(Stored data entries)
::::

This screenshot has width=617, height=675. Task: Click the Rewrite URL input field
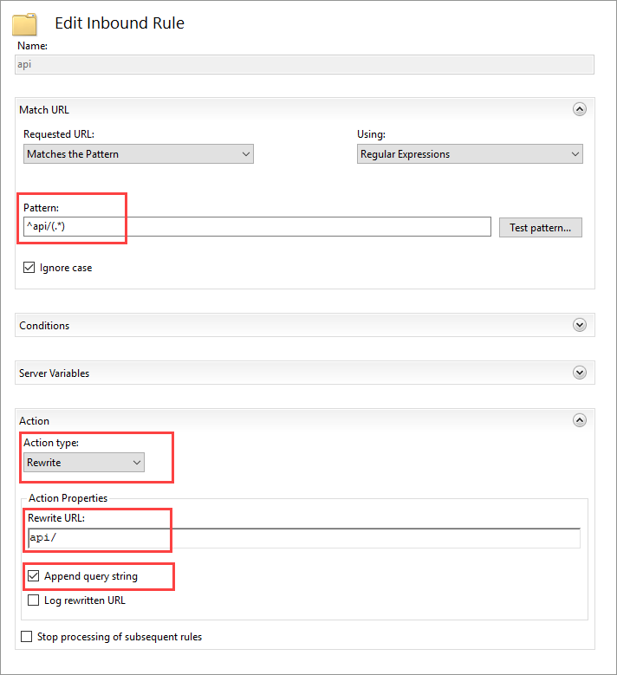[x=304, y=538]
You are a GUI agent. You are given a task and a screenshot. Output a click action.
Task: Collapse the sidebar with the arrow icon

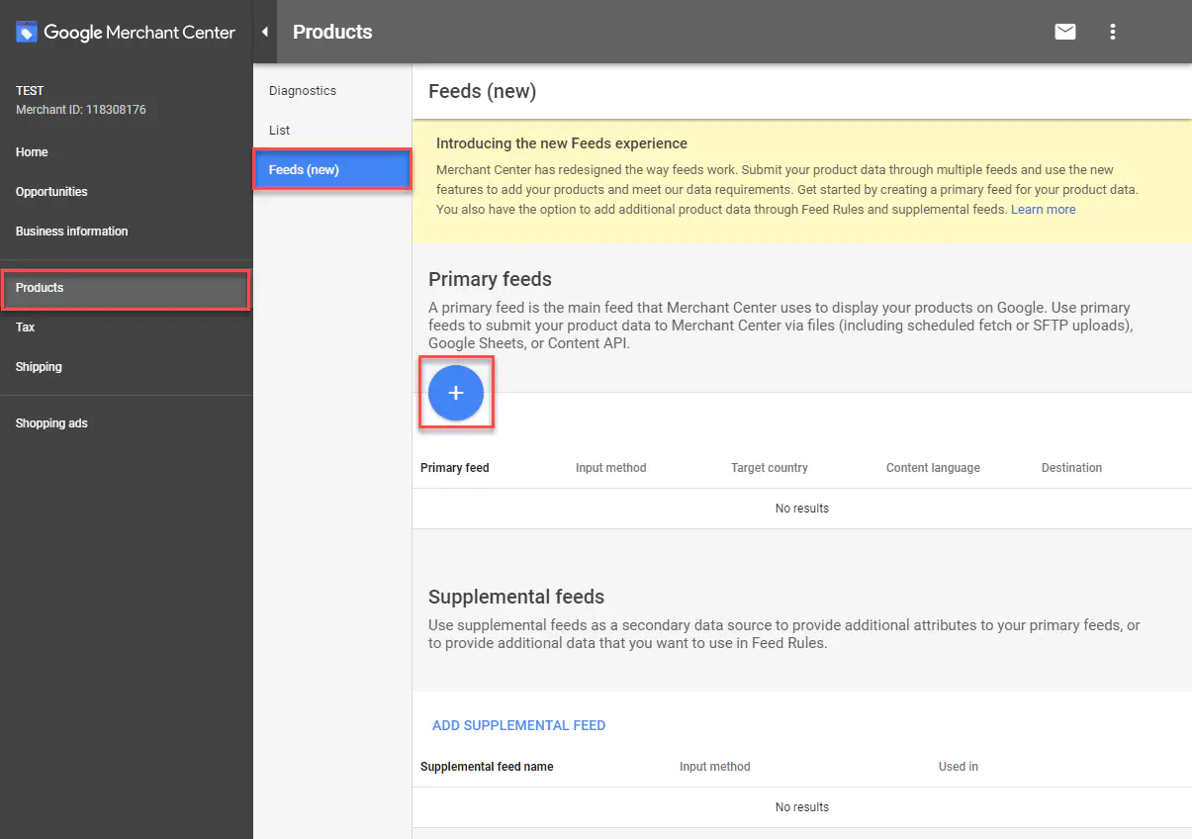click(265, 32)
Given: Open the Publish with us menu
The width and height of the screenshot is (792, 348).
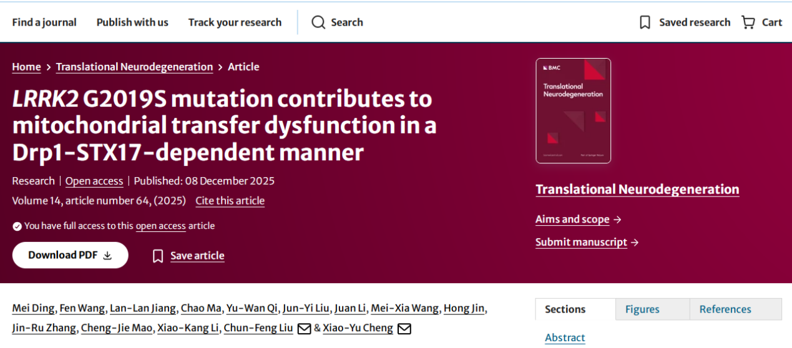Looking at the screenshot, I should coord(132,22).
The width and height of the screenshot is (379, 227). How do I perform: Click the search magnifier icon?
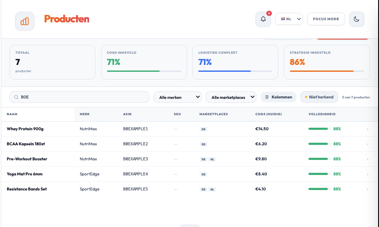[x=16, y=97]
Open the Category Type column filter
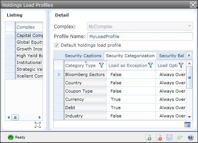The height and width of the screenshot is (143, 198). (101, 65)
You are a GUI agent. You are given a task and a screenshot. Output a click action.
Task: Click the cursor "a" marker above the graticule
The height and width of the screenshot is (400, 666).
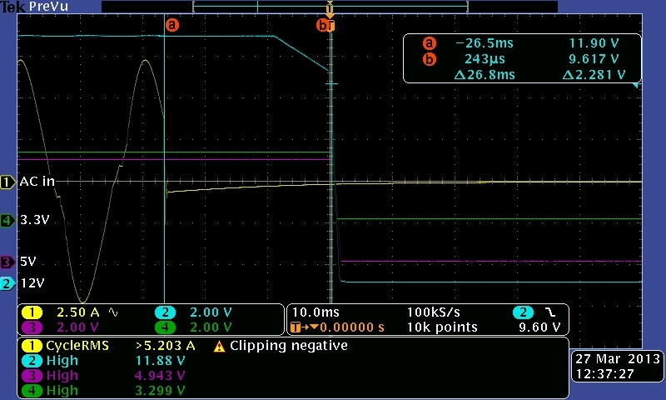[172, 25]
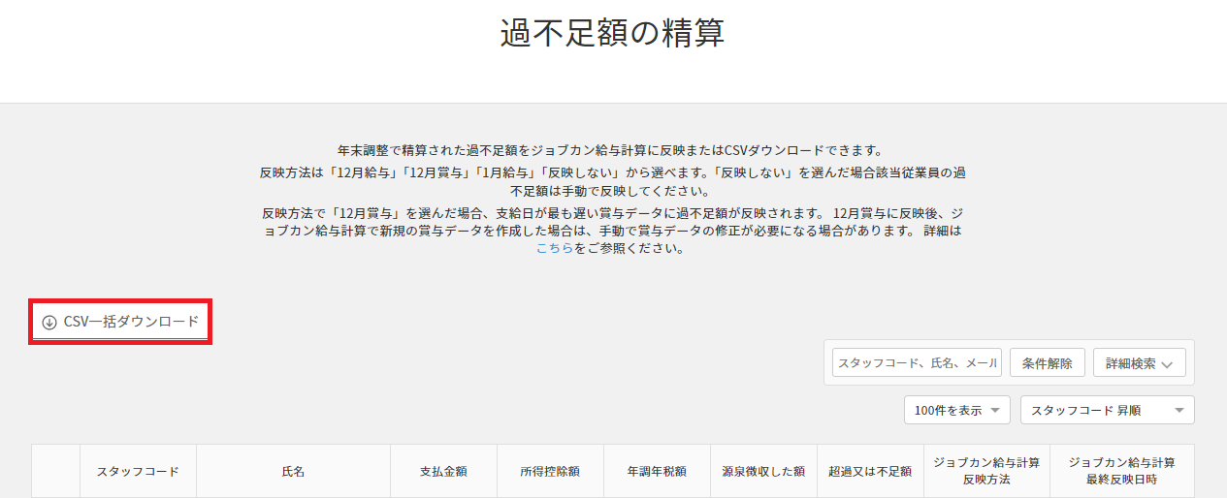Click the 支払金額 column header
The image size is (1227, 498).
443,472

::::

• [Work item]: Beginning at the line above that contains "The width and height of the screenshot is (792, 348)." and going on through the line that contains "Task: Click the cursor", please copy every line exactly, leaving the pictures out and adding nothing.

• [Exercise output]:
The width and height of the screenshot is (792, 348).
Looking at the screenshot, I should coord(132,22).
The width and height of the screenshot is (379, 227). How do I perform: Click the search magnifier icon?
[x=16, y=97]
Open the Category Type column filter
The height and width of the screenshot is (143, 198). (101, 65)
You are a GUI agent. You are given a task and a screenshot. Output a click action.
Task: Click the cursor "a" marker above the graticule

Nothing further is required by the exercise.